Governments undoubtedly have an important role to play in helping to curb cyberattacks in Australia. Policy and enforcement around breach reporting, not just for private enterprises but government agencies too, helps to increase transparency in the industry. Disclosure, particularly with respect to the privacy of customer data, should be necessary and transparency is important for the public and oversight commissions as adversary attempts against agencies are ever-increasing. Everyone can also learn from attacks when they’re disclosed and shared. 

I do, however, also believe that each business has to be accountable for its own cybersecurity practices and how it protects customer data. Reporting an incident is only one part of the puzzle, businesses also need to ensure they are mitigating the damage of each breach as much as possible.

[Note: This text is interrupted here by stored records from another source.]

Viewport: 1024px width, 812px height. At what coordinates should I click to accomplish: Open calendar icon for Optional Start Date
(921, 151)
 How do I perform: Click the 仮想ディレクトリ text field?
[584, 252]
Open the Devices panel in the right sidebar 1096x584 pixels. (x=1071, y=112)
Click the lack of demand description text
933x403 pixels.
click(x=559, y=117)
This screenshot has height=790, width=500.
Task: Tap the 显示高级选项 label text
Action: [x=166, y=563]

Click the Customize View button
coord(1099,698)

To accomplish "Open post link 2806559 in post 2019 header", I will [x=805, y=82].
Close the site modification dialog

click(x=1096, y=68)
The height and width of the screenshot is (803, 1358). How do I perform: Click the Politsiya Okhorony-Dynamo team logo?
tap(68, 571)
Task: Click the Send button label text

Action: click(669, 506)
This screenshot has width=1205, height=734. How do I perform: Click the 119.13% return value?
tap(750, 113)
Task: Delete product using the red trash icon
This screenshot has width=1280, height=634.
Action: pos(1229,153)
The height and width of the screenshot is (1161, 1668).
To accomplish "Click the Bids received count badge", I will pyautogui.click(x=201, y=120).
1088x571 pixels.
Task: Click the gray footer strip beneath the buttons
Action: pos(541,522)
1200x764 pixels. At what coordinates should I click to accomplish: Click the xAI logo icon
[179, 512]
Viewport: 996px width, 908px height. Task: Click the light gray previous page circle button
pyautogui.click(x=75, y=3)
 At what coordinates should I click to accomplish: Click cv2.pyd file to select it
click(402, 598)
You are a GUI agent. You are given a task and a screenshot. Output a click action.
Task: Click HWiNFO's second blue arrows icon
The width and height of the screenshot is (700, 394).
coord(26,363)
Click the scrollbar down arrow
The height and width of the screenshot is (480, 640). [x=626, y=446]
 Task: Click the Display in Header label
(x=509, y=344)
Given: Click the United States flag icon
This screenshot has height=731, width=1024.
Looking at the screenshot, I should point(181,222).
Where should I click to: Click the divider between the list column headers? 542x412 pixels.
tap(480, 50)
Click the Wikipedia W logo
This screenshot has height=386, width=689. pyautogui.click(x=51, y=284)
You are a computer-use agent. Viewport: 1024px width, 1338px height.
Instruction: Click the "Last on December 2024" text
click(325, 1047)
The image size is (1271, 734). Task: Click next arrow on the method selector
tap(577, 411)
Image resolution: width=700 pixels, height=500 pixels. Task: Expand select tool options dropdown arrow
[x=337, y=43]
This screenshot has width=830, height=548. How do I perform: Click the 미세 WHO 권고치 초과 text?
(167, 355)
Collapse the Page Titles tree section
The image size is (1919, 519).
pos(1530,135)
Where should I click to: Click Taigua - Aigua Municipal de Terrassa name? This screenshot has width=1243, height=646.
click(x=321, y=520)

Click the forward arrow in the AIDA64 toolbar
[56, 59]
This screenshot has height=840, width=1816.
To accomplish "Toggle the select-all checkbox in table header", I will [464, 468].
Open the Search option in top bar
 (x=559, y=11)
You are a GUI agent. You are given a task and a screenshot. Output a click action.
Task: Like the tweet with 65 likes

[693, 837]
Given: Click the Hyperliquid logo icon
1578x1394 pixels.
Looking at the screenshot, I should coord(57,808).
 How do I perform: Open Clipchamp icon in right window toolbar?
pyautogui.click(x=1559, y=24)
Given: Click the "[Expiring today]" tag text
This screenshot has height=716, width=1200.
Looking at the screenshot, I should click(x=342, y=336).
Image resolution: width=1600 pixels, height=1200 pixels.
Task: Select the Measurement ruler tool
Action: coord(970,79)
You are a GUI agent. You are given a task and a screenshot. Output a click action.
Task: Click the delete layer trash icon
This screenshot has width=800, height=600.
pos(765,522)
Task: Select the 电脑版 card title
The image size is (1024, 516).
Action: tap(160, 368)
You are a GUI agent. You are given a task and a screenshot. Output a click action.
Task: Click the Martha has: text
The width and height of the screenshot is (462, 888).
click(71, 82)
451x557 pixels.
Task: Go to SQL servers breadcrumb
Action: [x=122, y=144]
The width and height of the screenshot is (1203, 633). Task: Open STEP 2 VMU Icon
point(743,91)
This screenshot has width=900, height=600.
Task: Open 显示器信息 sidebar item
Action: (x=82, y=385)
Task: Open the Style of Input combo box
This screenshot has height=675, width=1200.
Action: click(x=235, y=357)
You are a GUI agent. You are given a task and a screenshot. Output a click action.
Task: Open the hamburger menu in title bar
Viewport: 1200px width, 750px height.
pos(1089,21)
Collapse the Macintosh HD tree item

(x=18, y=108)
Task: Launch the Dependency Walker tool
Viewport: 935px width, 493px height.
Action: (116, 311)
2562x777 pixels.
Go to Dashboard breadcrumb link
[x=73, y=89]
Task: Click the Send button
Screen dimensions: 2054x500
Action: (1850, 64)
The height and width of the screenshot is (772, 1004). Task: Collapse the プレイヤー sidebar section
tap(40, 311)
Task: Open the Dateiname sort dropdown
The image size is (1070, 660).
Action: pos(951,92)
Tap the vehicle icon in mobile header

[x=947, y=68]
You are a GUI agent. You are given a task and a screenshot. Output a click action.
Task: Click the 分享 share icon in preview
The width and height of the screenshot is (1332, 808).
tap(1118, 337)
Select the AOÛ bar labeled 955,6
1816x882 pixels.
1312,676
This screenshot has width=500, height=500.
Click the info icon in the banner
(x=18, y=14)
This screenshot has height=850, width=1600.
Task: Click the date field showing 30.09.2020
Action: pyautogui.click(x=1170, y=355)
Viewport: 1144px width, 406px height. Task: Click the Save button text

What’s something that has drastically changed about cybersecurity since you first got started in the field?

The biggest change we’ve seen, particularly in recent years, is the impact of AI on technology and cybersecurity. This is having an enormous impact on how attackers target and infiltrate organisations, essentially bolstering their efforts because AI makes it easier to automate the creation and execution of attacks.

In the short term, they will have an unfair advantage as they can use the technology with no guardrails, whereas organisations will need to adhere to regulations that are still being developed and agreed upon.

I believe that the principles of Zero Trust Segmentation apply in this context. We need to put in place controls that limit the amount of information hackers can harvest about an organisation, as this will hinder their ability to create strong AI models. In other words – their AI weapons won’t be as strong.

At the same time, organisations can protect their most valuable assets and maintain IT function in the mindset of an AI-based attack.